A new U.S. Citizenship and Immigration Services (USCIS) policy published on July 5, 2018 instructs USCIS officers to issue a notice to appear (NTA) to any individual who is “not lawfully present” in the United States at the time his or her immigration benefit is denied. An NTA is a document issued to a foreign national when the government determines that the foreign national is removable from the United States. The issuance of an NTA marks the commencement of removal proceedings (commonly referred to as deportation proceedings) and requires the foreign national to appear before an immigration judge.

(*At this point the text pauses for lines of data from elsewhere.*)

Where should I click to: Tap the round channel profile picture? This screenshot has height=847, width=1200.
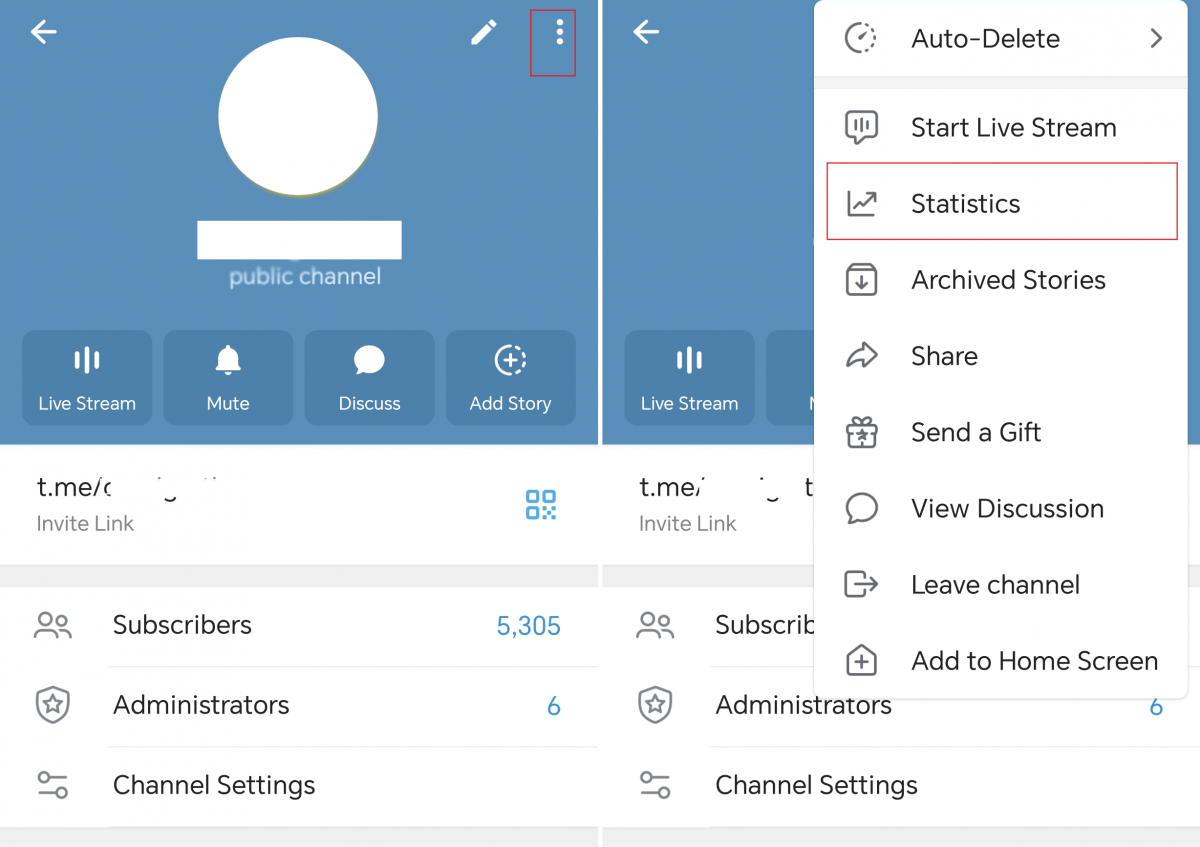click(298, 116)
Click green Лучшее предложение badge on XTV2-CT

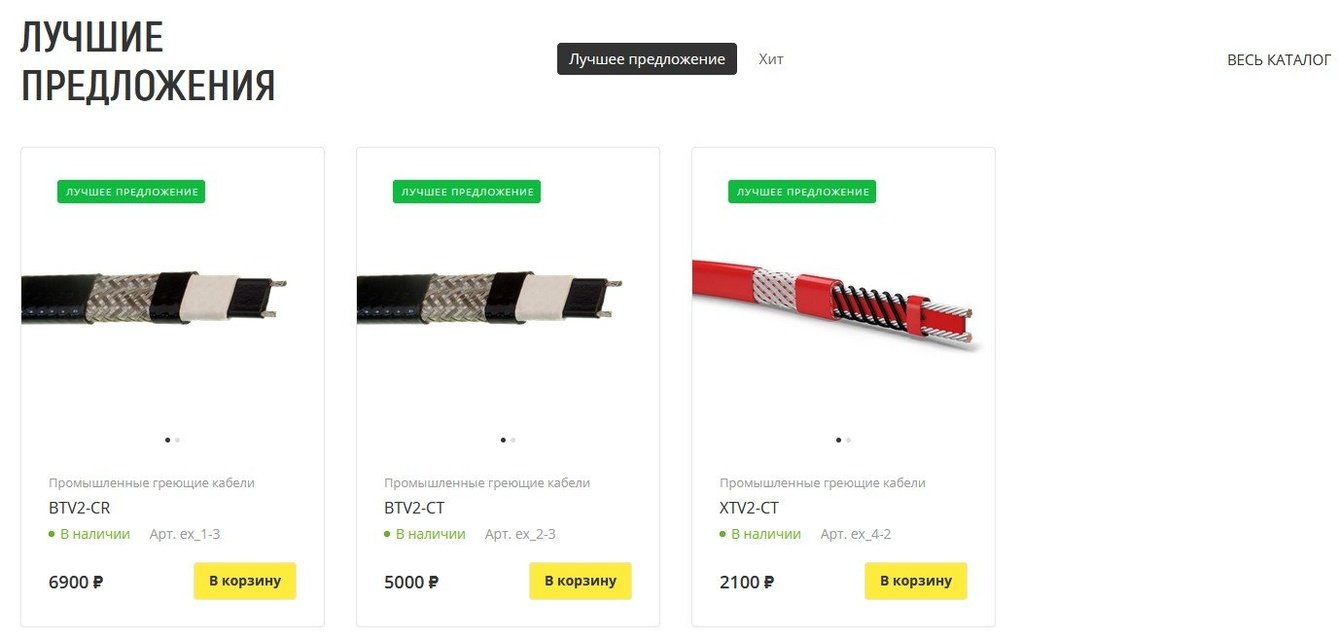point(802,191)
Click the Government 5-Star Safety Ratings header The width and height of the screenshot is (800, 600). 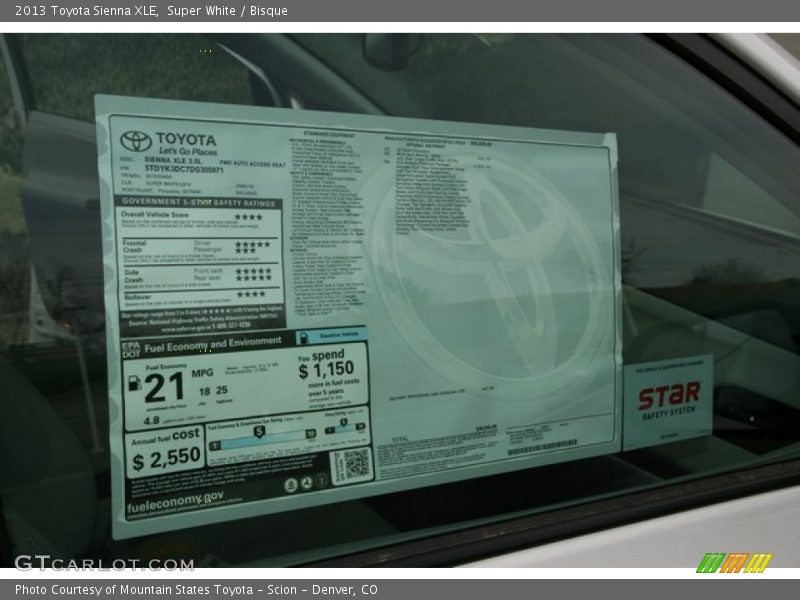[199, 202]
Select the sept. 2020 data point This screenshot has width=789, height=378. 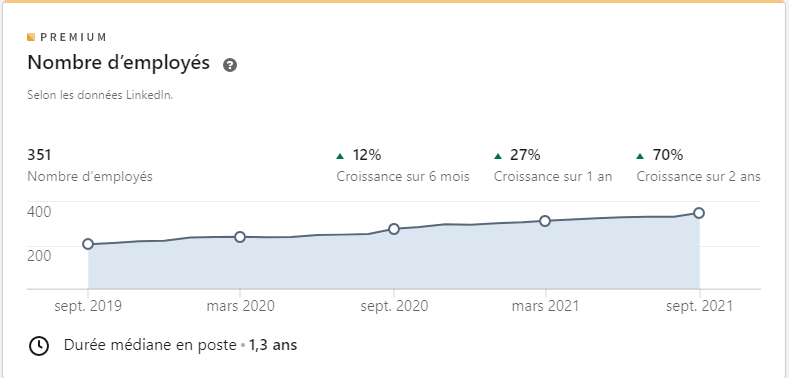click(394, 229)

The new policy, which is already in effect, is expected to impact a broad range of immigration cases. For example:

  • A person with an H-1B visa will be issued an NTA and placed in removal proceedings if his or her application for an H-1B extension is denied and his or her underlying H-1B visa expired while waiting for USCIS to review their application.
  • A person with a student visa will be issued an NTA and placed in removal proceedings if, while adjudicating the student’s request for an immigration benefit such as an extension or change of status, USCIS determines the student has fallen out of status under his or her student visa and is thus unlawfully present.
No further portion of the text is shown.